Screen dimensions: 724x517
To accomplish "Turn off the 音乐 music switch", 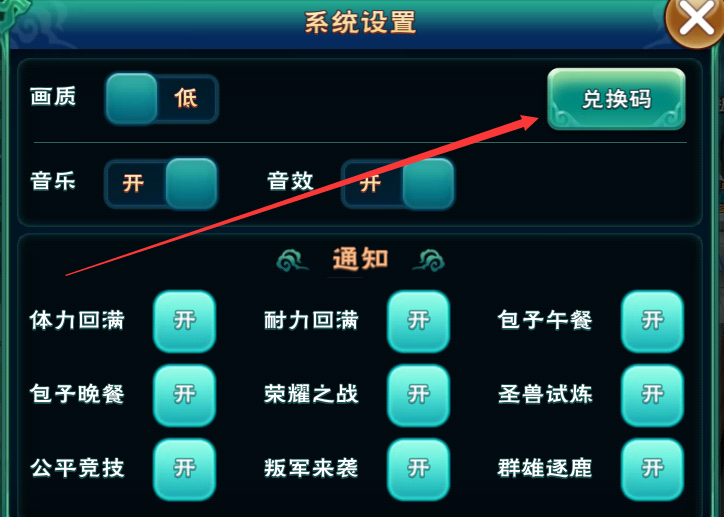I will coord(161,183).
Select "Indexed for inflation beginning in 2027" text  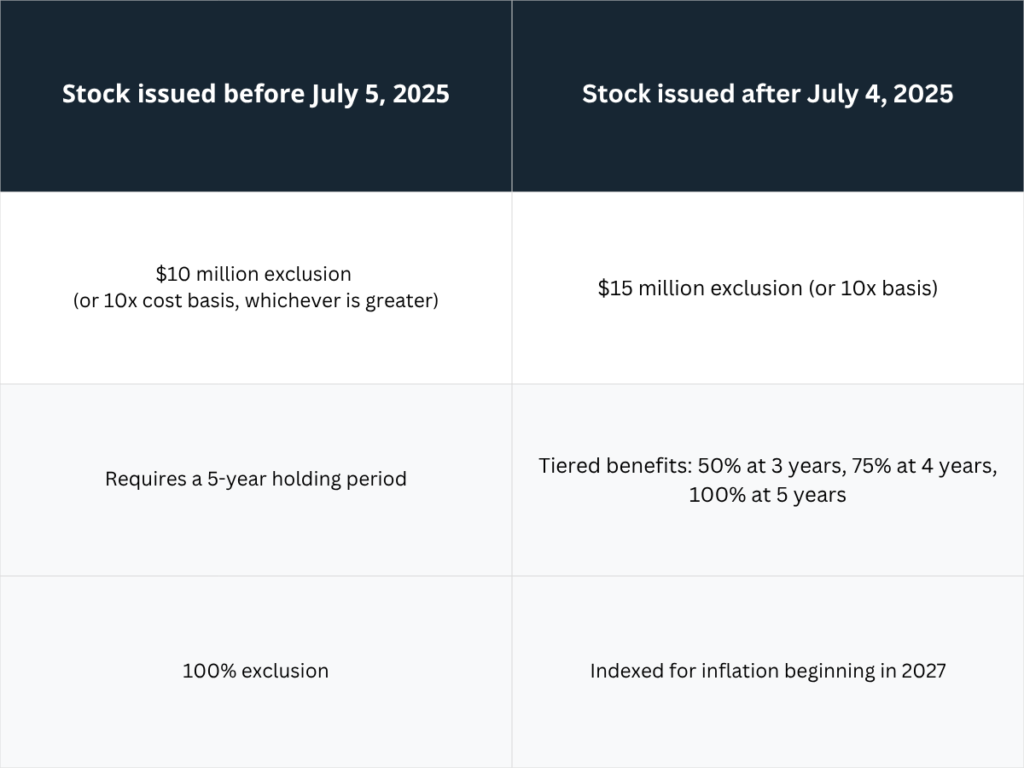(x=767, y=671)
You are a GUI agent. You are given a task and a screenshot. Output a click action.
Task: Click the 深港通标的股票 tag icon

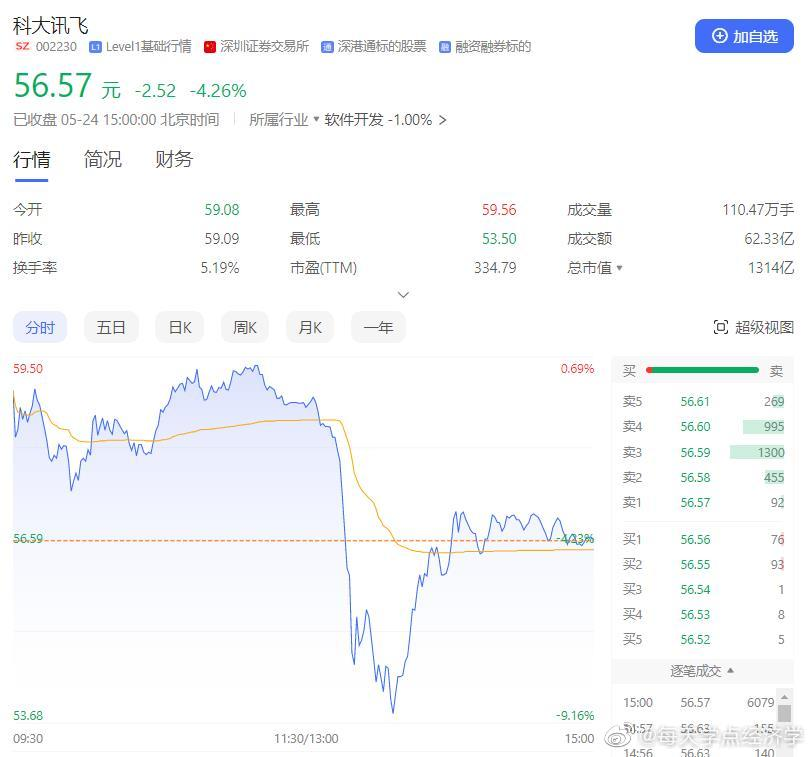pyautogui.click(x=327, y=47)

_ _ _ _ _

What to do » Rewrite the stretch of the listing from the line containing "You are a GUI" through the end of the listing, substituting "screen capture" for "screenshot" and leaving everything else unchanged. Omit the pictures from your answer.

Finished task »
You are a GUI agent. You are given a task and a screen capture. Output a click action.
Task: Click the 深港通标的股票 tag icon

pyautogui.click(x=327, y=47)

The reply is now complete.